[Records from a data collection]
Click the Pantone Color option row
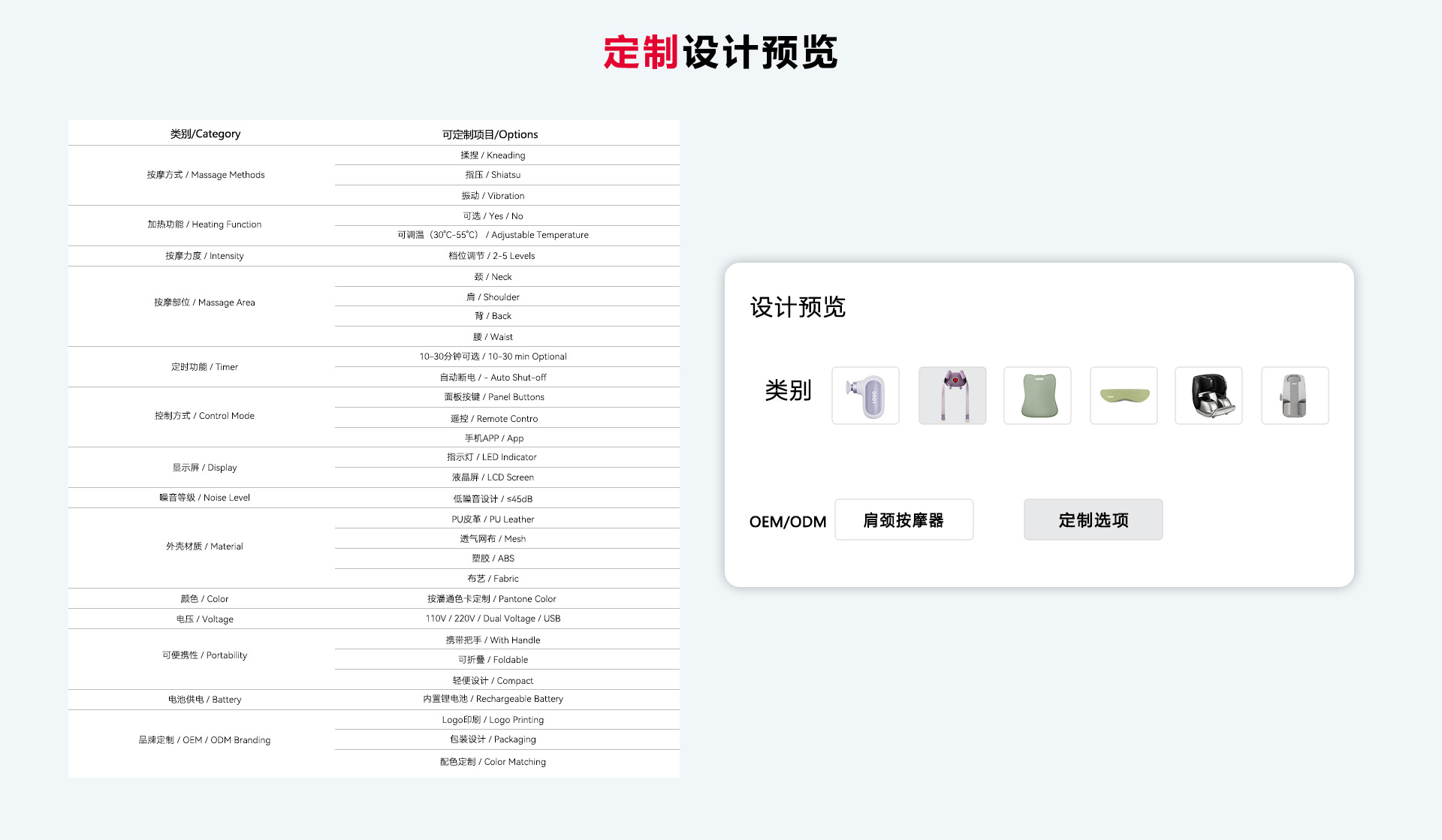The width and height of the screenshot is (1442, 840). click(491, 599)
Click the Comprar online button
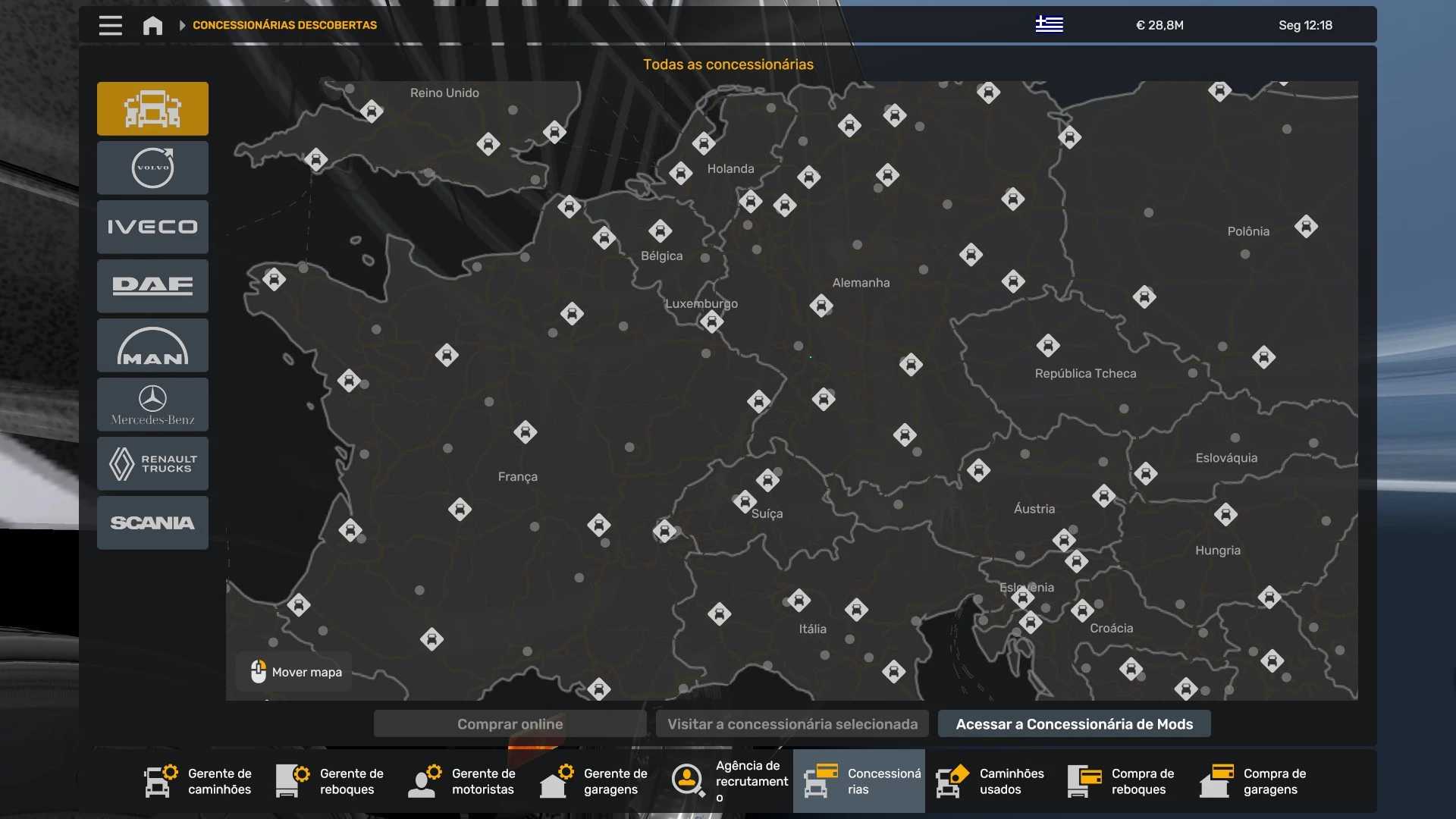Screen dimensions: 1456x819 pyautogui.click(x=510, y=723)
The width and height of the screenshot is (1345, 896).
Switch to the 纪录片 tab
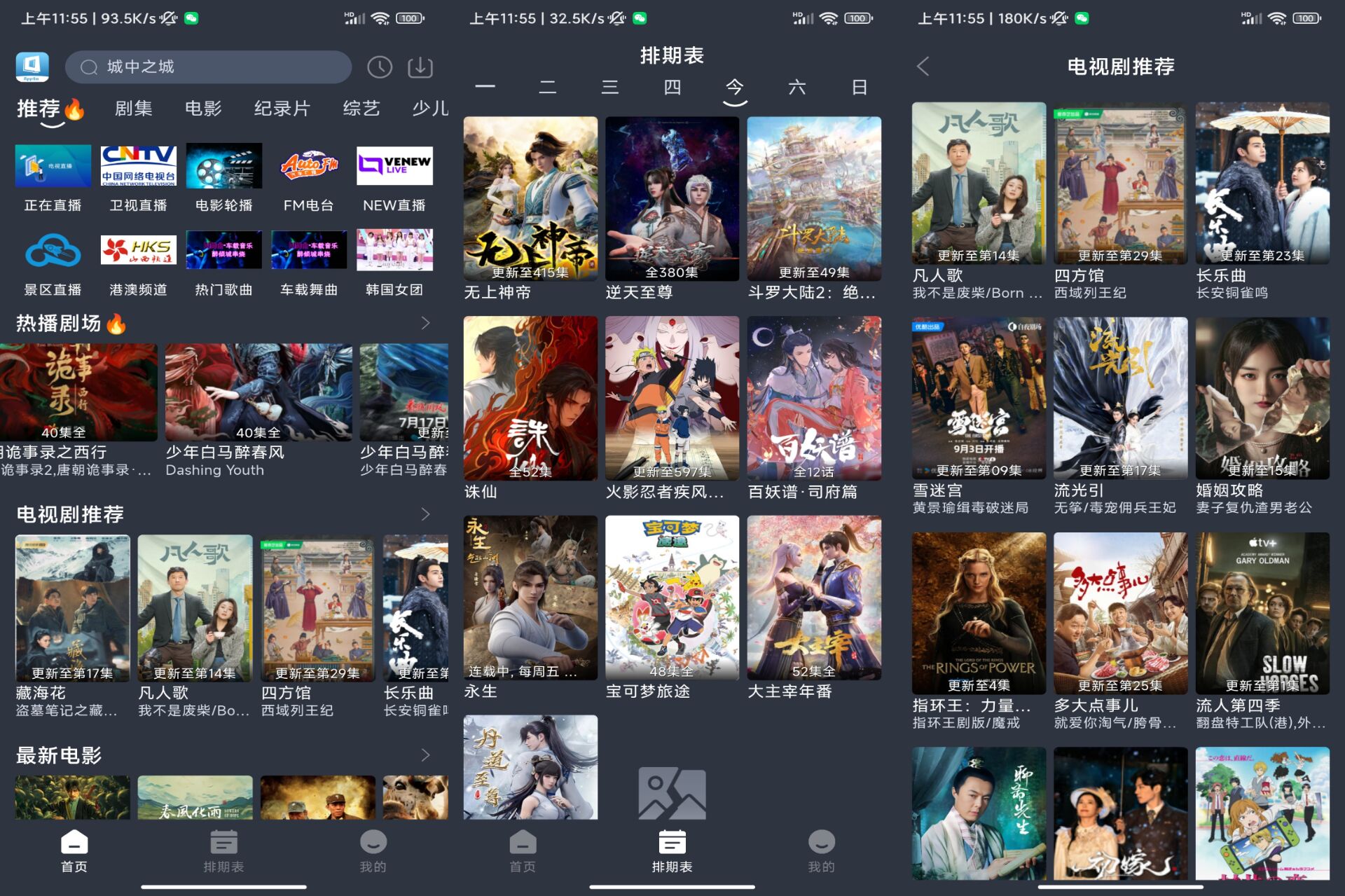coord(282,109)
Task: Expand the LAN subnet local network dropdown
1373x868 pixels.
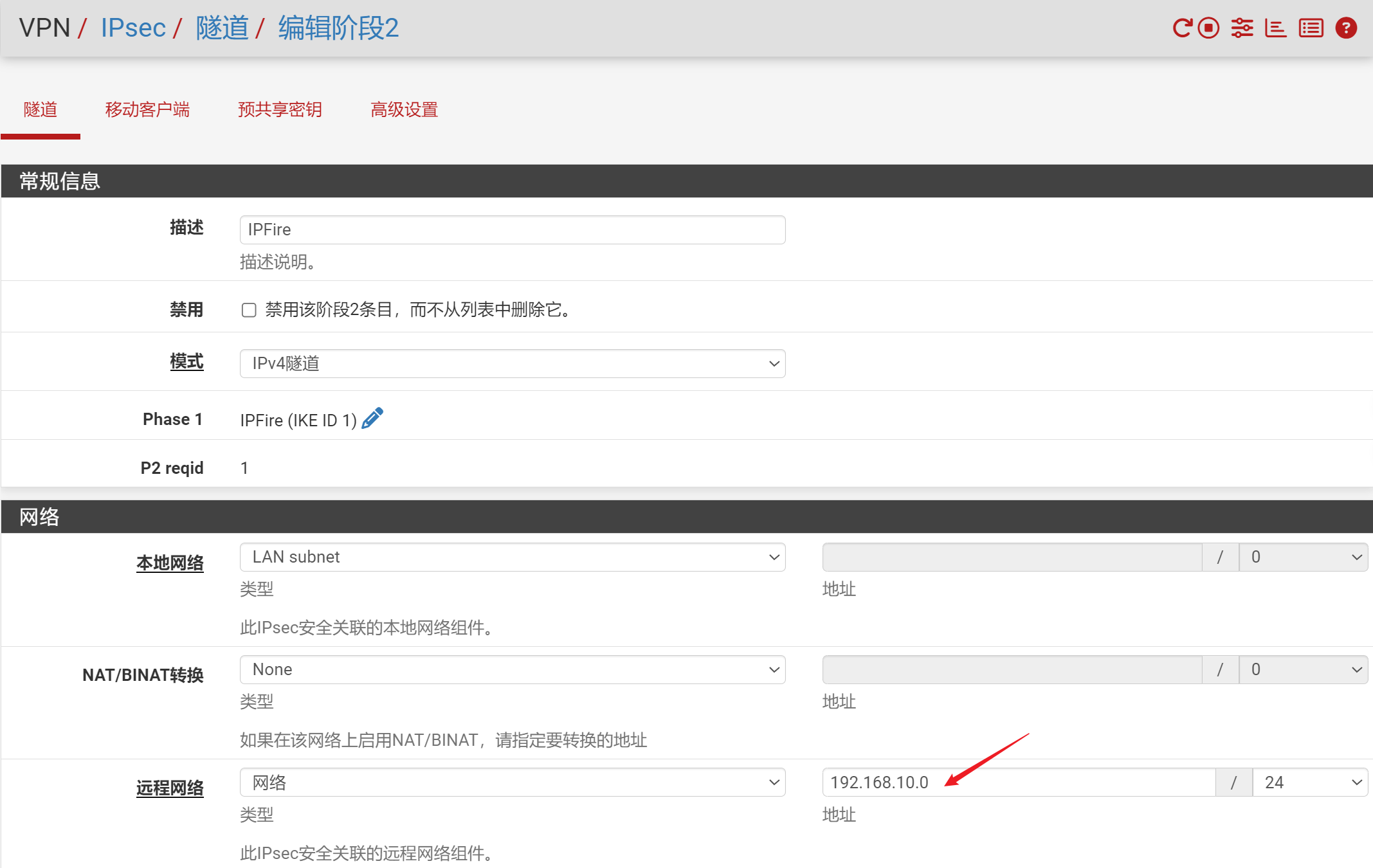Action: 512,557
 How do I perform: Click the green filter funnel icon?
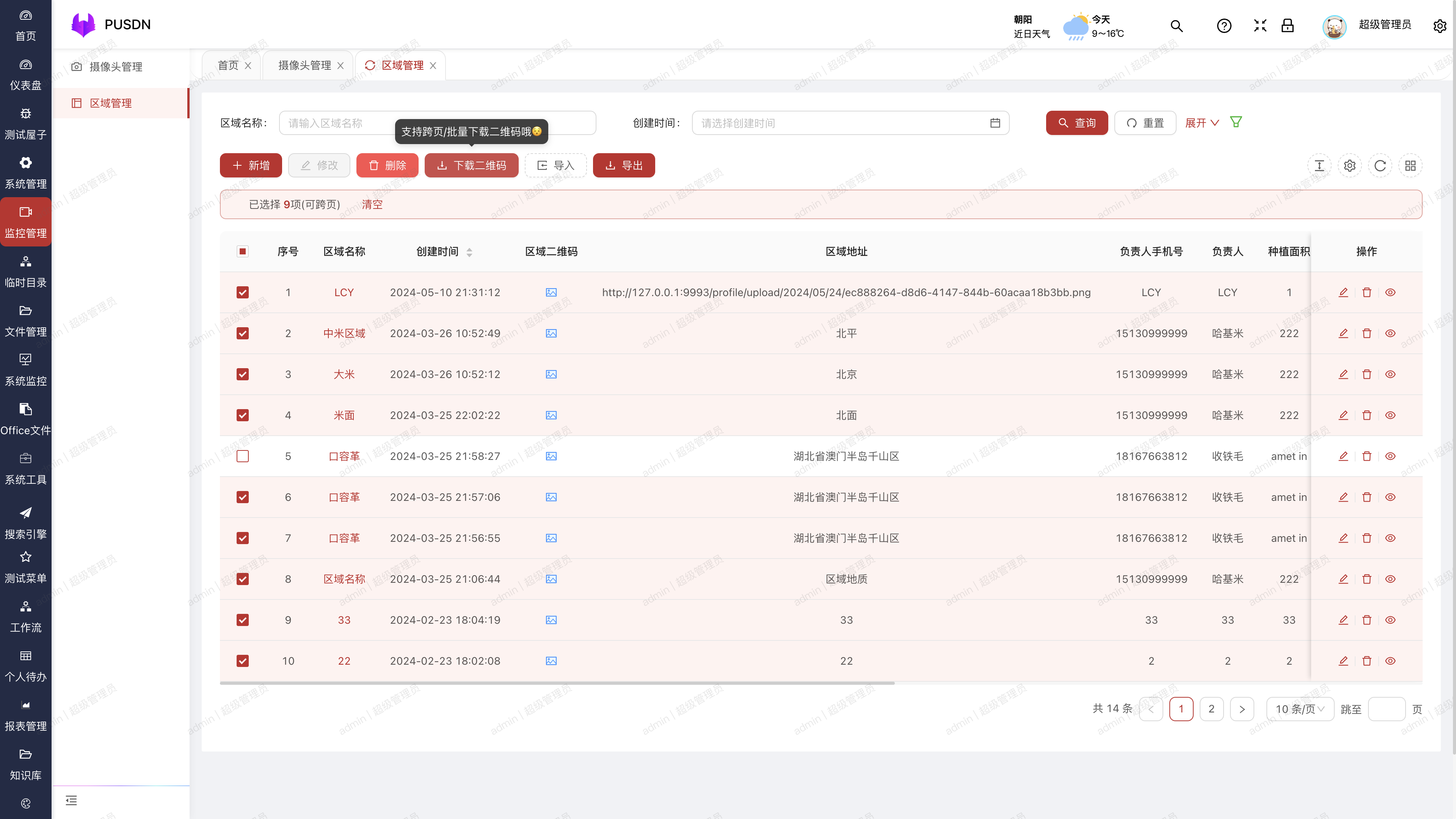click(x=1236, y=122)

WHAT THE EXERCISE ASKS:
Print again, word for word, every line from the line with "The width and height of the screenshot is (1345, 896)." to the final line of the records, inclusive; skip the pictures.

SOLUTION:
The width and height of the screenshot is (1345, 896).
Switch to the 纪录片 tab
coord(282,109)
Task: Expand the LAN subnet local network dropdown
1373x868 pixels.
Action: 512,557
 How do I perform: Click the green filter funnel icon?
click(x=1236, y=122)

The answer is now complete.